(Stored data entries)
—————

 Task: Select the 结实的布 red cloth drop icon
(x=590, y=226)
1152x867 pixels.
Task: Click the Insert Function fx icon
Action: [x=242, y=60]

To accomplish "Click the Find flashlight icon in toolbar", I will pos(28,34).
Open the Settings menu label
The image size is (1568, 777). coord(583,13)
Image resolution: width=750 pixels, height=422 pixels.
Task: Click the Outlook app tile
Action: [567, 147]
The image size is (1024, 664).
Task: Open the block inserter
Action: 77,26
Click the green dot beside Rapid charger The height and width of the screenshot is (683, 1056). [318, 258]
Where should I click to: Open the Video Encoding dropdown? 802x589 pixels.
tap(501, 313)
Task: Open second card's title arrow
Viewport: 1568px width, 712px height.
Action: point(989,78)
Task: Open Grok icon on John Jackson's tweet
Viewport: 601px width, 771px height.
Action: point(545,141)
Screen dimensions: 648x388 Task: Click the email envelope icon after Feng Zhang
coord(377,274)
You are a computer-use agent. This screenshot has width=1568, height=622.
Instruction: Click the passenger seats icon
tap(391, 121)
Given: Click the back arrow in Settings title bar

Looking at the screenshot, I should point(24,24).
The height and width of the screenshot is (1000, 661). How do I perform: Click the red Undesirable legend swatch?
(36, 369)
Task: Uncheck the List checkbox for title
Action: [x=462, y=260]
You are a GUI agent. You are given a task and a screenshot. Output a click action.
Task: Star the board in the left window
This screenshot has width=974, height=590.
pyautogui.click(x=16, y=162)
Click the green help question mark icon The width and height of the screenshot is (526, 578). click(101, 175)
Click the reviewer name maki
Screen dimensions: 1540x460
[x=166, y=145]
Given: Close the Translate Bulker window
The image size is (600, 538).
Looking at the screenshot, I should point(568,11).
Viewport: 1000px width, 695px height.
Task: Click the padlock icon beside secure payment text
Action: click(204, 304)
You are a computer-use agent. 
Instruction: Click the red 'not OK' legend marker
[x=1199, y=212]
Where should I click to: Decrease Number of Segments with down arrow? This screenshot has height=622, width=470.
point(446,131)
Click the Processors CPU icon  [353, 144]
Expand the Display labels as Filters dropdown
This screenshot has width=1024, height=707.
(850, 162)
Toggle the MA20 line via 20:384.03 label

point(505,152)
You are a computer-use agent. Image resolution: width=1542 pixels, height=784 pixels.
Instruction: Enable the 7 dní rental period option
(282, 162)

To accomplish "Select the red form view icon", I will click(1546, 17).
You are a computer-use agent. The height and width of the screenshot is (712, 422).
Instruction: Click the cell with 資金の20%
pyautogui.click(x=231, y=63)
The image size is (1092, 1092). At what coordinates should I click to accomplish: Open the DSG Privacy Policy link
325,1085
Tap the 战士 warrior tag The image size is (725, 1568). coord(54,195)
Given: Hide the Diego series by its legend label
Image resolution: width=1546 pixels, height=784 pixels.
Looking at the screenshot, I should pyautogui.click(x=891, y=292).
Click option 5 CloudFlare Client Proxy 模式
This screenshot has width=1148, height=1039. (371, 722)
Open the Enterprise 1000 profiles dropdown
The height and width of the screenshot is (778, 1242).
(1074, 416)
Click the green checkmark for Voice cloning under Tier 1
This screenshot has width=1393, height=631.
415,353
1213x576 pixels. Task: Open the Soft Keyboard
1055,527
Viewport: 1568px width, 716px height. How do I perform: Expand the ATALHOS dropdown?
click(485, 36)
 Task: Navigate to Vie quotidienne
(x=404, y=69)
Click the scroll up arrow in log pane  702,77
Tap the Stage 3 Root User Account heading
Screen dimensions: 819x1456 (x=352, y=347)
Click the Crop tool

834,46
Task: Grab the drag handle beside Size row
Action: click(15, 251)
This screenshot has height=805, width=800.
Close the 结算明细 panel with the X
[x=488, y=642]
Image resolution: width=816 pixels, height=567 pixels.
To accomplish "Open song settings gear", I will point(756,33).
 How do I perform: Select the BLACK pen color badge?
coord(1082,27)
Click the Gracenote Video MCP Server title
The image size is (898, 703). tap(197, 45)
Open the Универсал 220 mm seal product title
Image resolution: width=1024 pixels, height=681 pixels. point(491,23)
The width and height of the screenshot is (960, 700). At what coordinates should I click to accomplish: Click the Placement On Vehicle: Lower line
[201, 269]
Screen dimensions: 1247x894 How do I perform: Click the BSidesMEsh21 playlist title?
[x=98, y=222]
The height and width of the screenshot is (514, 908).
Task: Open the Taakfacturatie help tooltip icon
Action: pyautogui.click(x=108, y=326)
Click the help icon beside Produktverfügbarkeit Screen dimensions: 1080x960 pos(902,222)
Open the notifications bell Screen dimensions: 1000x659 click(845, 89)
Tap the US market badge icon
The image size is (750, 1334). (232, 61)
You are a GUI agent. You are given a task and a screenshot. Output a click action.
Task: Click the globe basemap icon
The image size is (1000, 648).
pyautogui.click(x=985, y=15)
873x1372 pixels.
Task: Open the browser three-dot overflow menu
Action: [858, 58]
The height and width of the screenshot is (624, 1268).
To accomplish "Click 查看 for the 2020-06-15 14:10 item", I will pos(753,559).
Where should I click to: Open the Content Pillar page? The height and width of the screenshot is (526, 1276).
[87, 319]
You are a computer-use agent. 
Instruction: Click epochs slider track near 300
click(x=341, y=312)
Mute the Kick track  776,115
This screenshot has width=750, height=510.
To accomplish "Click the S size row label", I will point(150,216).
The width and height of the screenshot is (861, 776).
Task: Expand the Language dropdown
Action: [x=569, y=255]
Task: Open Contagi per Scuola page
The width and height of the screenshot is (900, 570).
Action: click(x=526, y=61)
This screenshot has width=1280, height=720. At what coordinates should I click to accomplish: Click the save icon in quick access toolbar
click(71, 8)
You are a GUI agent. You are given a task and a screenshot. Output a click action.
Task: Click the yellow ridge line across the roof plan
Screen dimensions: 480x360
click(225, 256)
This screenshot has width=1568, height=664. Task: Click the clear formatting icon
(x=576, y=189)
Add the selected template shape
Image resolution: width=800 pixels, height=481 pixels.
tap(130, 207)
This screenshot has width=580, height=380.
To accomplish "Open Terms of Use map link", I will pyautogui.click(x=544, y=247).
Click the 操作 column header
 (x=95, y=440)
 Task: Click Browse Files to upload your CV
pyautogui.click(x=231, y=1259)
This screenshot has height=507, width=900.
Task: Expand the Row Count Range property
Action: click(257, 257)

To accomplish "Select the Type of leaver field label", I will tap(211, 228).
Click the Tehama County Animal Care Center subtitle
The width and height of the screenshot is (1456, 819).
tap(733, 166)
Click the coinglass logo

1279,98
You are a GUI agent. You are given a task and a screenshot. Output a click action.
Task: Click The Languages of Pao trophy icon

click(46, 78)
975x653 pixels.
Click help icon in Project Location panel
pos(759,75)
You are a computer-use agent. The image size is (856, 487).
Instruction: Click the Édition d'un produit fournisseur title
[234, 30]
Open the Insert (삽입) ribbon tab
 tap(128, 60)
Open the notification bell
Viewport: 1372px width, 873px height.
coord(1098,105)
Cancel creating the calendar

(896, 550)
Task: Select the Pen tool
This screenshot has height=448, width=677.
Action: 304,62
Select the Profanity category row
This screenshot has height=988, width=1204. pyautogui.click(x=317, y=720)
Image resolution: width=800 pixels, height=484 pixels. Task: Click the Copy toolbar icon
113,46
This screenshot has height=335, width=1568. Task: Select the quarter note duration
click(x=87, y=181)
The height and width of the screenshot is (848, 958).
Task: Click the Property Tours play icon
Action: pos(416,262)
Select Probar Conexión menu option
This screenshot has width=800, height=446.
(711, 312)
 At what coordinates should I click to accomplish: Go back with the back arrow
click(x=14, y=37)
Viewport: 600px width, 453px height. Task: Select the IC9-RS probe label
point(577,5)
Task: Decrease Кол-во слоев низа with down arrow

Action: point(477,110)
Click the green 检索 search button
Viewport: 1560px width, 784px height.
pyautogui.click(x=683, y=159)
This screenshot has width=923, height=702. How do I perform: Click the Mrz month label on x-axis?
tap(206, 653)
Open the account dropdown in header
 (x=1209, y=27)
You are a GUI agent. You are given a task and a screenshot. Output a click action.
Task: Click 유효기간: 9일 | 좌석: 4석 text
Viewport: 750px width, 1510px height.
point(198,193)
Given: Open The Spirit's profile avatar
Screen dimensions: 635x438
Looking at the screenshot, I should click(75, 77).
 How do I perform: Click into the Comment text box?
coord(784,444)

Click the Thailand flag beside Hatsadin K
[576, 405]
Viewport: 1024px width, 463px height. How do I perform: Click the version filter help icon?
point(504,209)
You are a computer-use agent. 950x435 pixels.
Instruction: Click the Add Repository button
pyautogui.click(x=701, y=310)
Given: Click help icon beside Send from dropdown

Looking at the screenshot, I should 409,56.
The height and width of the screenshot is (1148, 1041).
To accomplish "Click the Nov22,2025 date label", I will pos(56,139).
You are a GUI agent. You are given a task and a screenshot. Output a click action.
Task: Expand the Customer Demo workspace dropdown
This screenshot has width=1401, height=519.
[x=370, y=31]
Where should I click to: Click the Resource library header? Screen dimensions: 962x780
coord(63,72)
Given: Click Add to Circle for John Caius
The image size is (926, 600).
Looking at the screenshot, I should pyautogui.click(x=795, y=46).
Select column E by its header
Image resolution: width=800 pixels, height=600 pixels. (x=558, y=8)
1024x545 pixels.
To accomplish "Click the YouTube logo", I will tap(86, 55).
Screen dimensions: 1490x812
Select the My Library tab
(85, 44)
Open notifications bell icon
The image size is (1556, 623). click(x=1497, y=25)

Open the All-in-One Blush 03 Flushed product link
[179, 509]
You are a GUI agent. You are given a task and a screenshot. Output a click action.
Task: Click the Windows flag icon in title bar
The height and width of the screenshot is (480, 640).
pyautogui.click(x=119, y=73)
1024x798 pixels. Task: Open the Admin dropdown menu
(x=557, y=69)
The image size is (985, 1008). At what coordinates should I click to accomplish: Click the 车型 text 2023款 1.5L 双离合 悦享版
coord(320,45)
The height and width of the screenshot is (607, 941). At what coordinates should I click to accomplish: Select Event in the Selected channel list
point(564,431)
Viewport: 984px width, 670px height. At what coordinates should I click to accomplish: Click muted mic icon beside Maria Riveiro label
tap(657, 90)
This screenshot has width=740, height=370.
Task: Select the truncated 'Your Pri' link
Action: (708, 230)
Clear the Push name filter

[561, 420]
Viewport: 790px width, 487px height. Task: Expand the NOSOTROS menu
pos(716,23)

—————

YOUR INSTRUCTIONS:
Reproduce, word for word and in full, only the lines above that start at the line with "You are a computer-use agent. This" and run through the line with "Given: Hide the", both ends included.

WRITTEN SOLUTION:
You are a computer-use agent. This screenshot has width=1568, height=622.
Instruction: Click the passenger seats icon
tap(391, 121)
Given: Click the back arrow in Settings title bar

Looking at the screenshot, I should point(24,24).
The height and width of the screenshot is (1000, 661). How do I perform: Click the red Undesirable legend swatch?
(36, 369)
Task: Uncheck the List checkbox for title
Action: [x=462, y=260]
You are a GUI agent. You are given a task and a screenshot. Output a click action.
Task: Star the board in the left window
This screenshot has width=974, height=590.
pyautogui.click(x=16, y=162)
Click the green help question mark icon The width and height of the screenshot is (526, 578). click(101, 175)
Click the reviewer name maki
Screen dimensions: 1540x460
[x=166, y=145]
Given: Close the Translate Bulker window
The image size is (600, 538).
Looking at the screenshot, I should point(568,11).
Viewport: 1000px width, 695px height.
Task: Click the padlock icon beside secure payment text
Action: click(204, 304)
You are a computer-use agent. 
Instruction: Click the red 'not OK' legend marker
[x=1199, y=212]
Where should I click to: Decrease Number of Segments with down arrow? This screenshot has height=622, width=470.
point(446,131)
Click the Processors CPU icon  [353, 144]
Expand the Display labels as Filters dropdown
This screenshot has width=1024, height=707.
(850, 162)
Toggle the MA20 line via 20:384.03 label

point(505,152)
You are a computer-use agent. Image resolution: width=1542 pixels, height=784 pixels.
Instruction: Enable the 7 dní rental period option
(282, 162)

To accomplish "Select the red form view icon", I will click(1546, 17).
You are a computer-use agent. The height and width of the screenshot is (712, 422).
Instruction: Click the cell with 資金の20%
pyautogui.click(x=231, y=63)
The image size is (1092, 1092). At what coordinates should I click to accomplish: Open the DSG Privacy Policy link
325,1085
Tap the 战士 warrior tag The image size is (725, 1568). coord(54,195)
Given: Hide the Diego series by its legend label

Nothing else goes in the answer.